South Africa’s general inflation rate has reached its lowest level in three years, and this could bode well for a potential interest rate cut in July.
On Wednesday, Statistics South Africa (StatsSA) said the country’s Consumer Price Index (CPI) had eased to 4.6% year-on-year, down from 5.1% in June.
This has led to widespread hopes that the South African Reserve Bank would begin its eagerly-anticipated interest rate cutting cycle from September.
Lower interest rates, coupled with the anticipated fuel price reductions, would provide a much needed boost to South Africa’s motor vehicle industry, as the overall cost of vehicle ownership would be reduced, says Brandon Cohen, chairperson of the National Automobile Dealers’ Association (NADA).
“For consumers, a potential interest rate cut by the South African Reserve Bank in September could lead to more affordable financing options for purchasing vehicles.

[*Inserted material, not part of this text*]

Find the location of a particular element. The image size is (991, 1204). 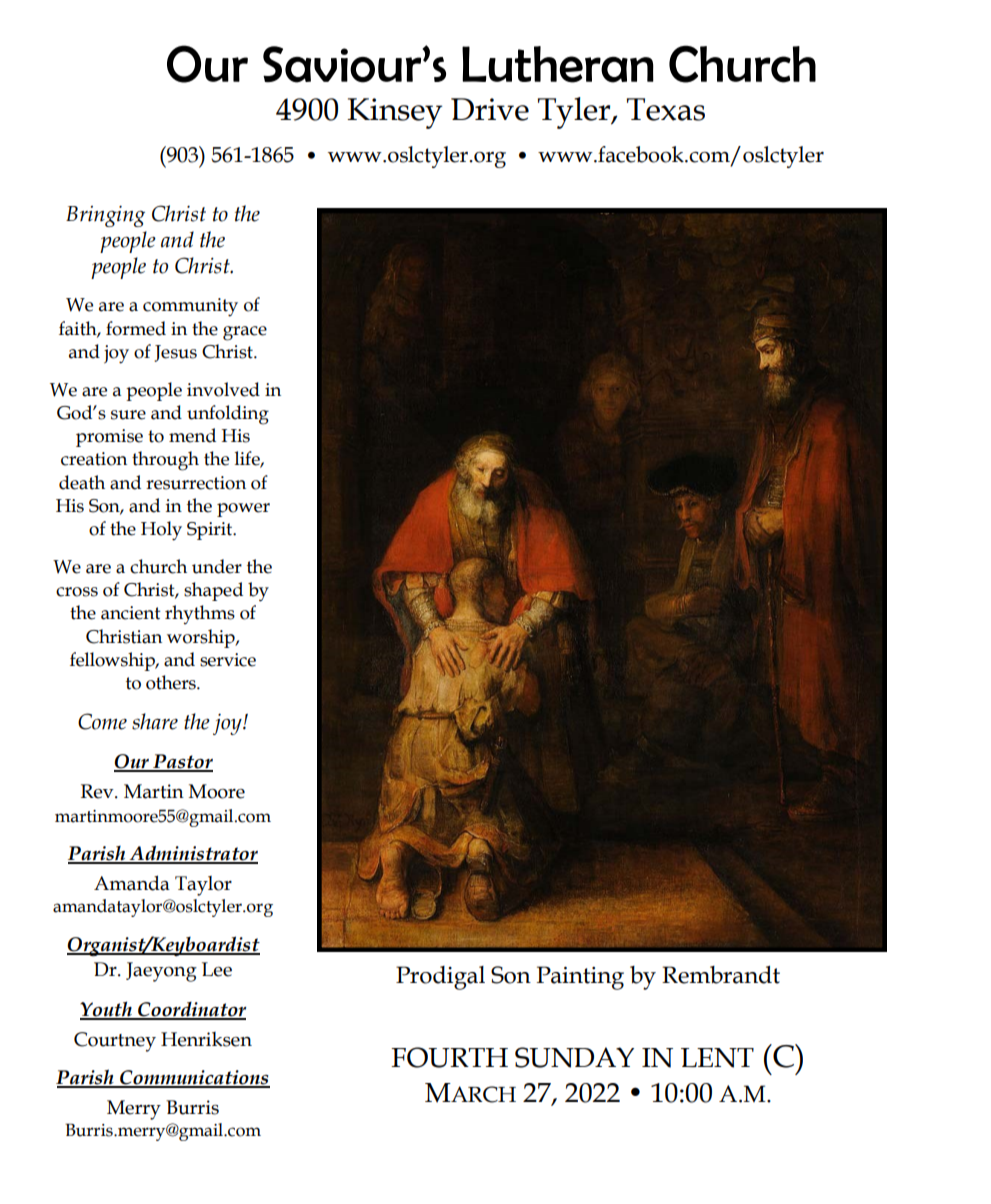

share is located at coordinates (155, 721).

“Lower interest rates would reduce monthly instalment costs, making it easier for South Africans to invest in new and used vehicles,” Cohen said.
He said NADA was confident that these developments would contribute to a more vibrant and resilient automotive industry in South Africa.
““This positive economic outlook could lead to increased activity within the automotive market, creating opportunities for dealerships to expand their customer base and improve sustainability,” Cohen added.
South Africa’s new vehicle market grew by 1.5% in July 2024, versus the same month last year, while the passenger car segment expanded by 6.8% year-on-year.
However, used vehicle sales are showing even more positive growth, according to data by AutoTrader, which showed a 14% month-on-month growth rate in July.
“The increase in new car passenger sales indicates that consumers are in a better financial position. What’s more, new car sales fuel future used car sales and newer vehicles feeding car parc growth,” said George Mienie, CEO of AutoTrader.